## ACTION ITEM
Return, exactly as written, every line from the first line of the data below through the line that contains "Panic Disorder (999, 1030)".

** Opening DATA FOR PROCESSING block **

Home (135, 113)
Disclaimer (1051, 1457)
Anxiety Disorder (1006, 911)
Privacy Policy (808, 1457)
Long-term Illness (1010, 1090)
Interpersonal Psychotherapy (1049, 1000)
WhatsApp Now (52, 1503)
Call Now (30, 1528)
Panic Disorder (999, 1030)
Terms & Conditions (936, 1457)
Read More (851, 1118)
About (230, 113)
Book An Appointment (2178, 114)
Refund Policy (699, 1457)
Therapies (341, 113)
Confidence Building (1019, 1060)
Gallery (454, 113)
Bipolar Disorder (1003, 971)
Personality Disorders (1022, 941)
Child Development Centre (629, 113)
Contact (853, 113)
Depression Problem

** Closing DATA FOR PROCESSING block **

## THE COMPLETED TASK
Home (135, 113)
Disclaimer (1051, 1457)
Anxiety Disorder (1006, 911)
Privacy Policy (808, 1457)
Long-term Illness (1010, 1090)
Interpersonal Psychotherapy (1049, 1000)
WhatsApp Now (52, 1503)
Call Now (30, 1528)
Panic Disorder (999, 1030)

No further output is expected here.